SM-TIRF visualization of the DNA compactions induced by Cren7 (A) and Sis7d (B) at different protein concentrations. Frames representing the indicated time points of a representative single λ DNA molecule from the video recorded at each protein concentration are shown plotted as a montage.

Gaussian fits of the end-to-end length of λ DNA molecules (n = 300) before injecting of protein (dashed lines) and after washing the bound proteins with 0.1% SDS (solid lines) for assays with Sis7d (A) or Cren7 (B). Download FIG S1, JPG file, 0.4 MB.

To compare the abilities of Cren7 and Sis7d to compact DNA, we then carried out the DNA compaction assays on the two proteins at different protein concentrations (0.06, 0.2, 0.6, 1.0, and 10 μM). Snapshots of individual protein-bound DNA molecules taken at the indicated time points in each experiment are shown in Fig. 1. As the concentration of either protein increased, the minimum length of the DNA decreased. While the contour length of the DNA was reduced by 30% at 0.06 μM Cren7, it was shortened by ∼50% at 0.2 μM Cren7 within 100 s of the injection of the protein. The DNA molecules were nearly completely compacted into highly condensed globular structures (<2 μm in dia.) in 80 s in the presence of 0.6 μM Cren7 (Fig. 1A).
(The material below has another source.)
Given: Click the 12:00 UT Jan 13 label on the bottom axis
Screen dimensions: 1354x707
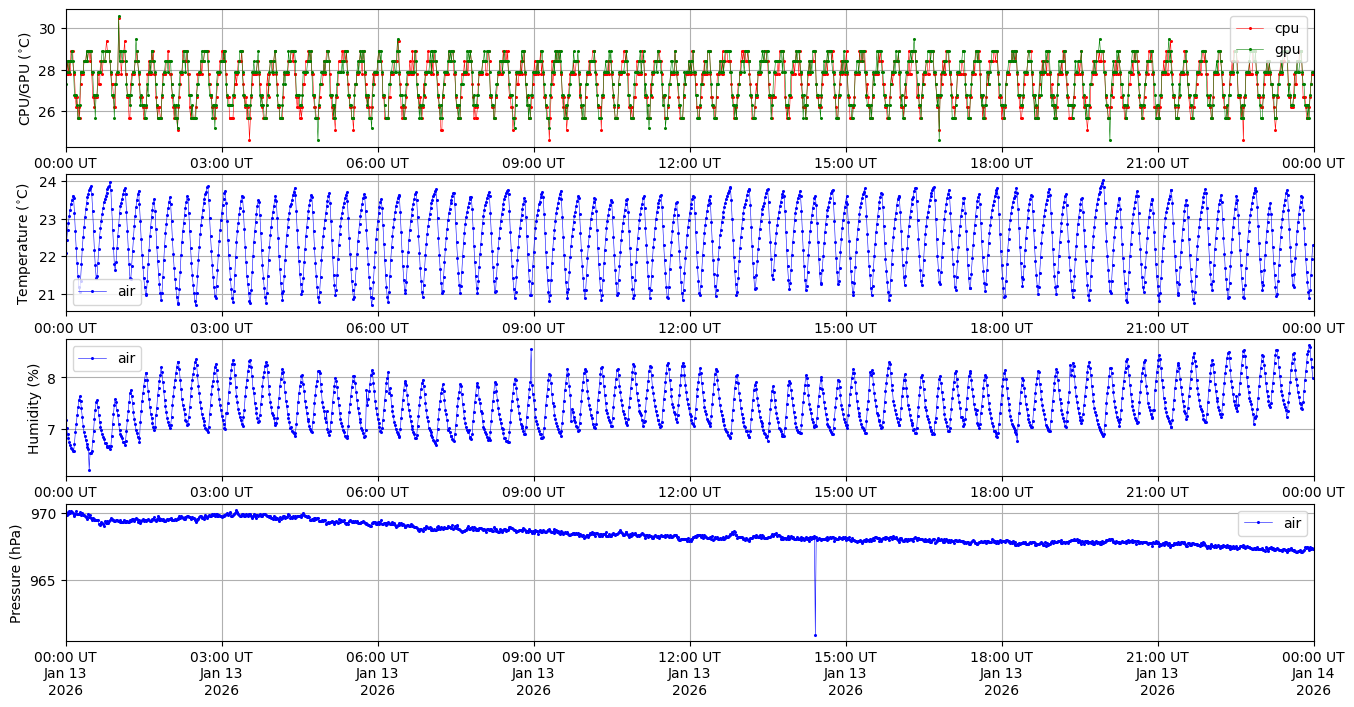Looking at the screenshot, I should [689, 673].

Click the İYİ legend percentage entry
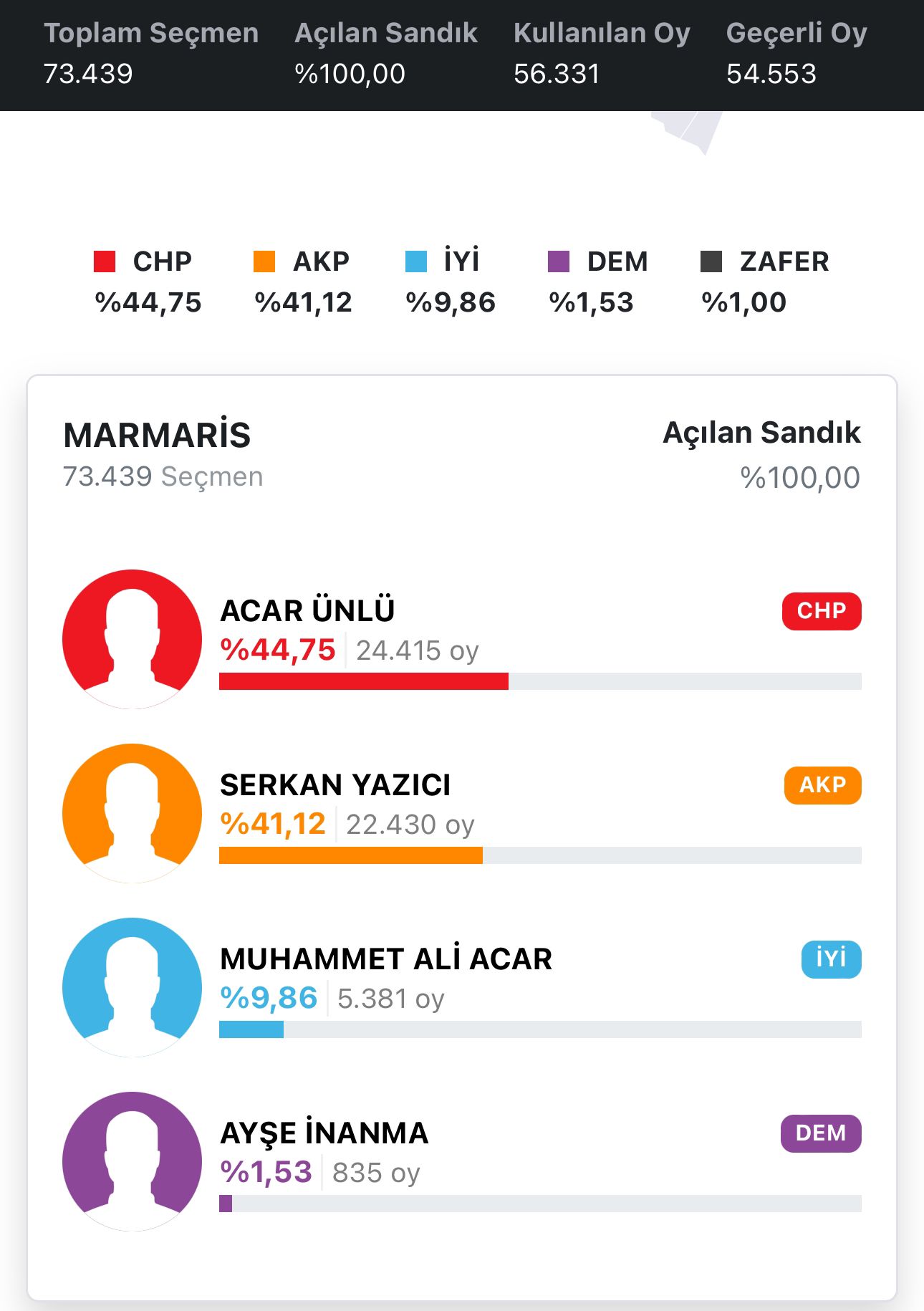(451, 302)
At still higher Cren7 concentrations, the DNA was shortened faster and condensed into a tighter structure. For instance, DNA molecules were condensed by Cren7 at 10 μM into globular structures within 30 s (Fig. 1A). By comparison, Sis7d was less efficient than Cren7 in DNA compaction (Fig. 1B). Injection of 0.2, 0.6, and 1.0 μM Sis7d led to the shortening of the DNA by ∼10%, 30%, and 40%, respectively. Highly condensed structures were formed only at 80 s following the injection of 10 μM Sis7d (Fig. 1B). The DNA compaction assays were also performed at a flow rate of 50 μl/min (Fig. S2). Within 100 s of the protein injection, the contour length of the DNA was reduced by ∼60% at 0.2 μM Cren7 and by ∼50% at 1.0 μM Sis7d, suggesting that the DNA was more readily compacted by the two proteins with lower stretch tension along the singly tethered DNA molecule.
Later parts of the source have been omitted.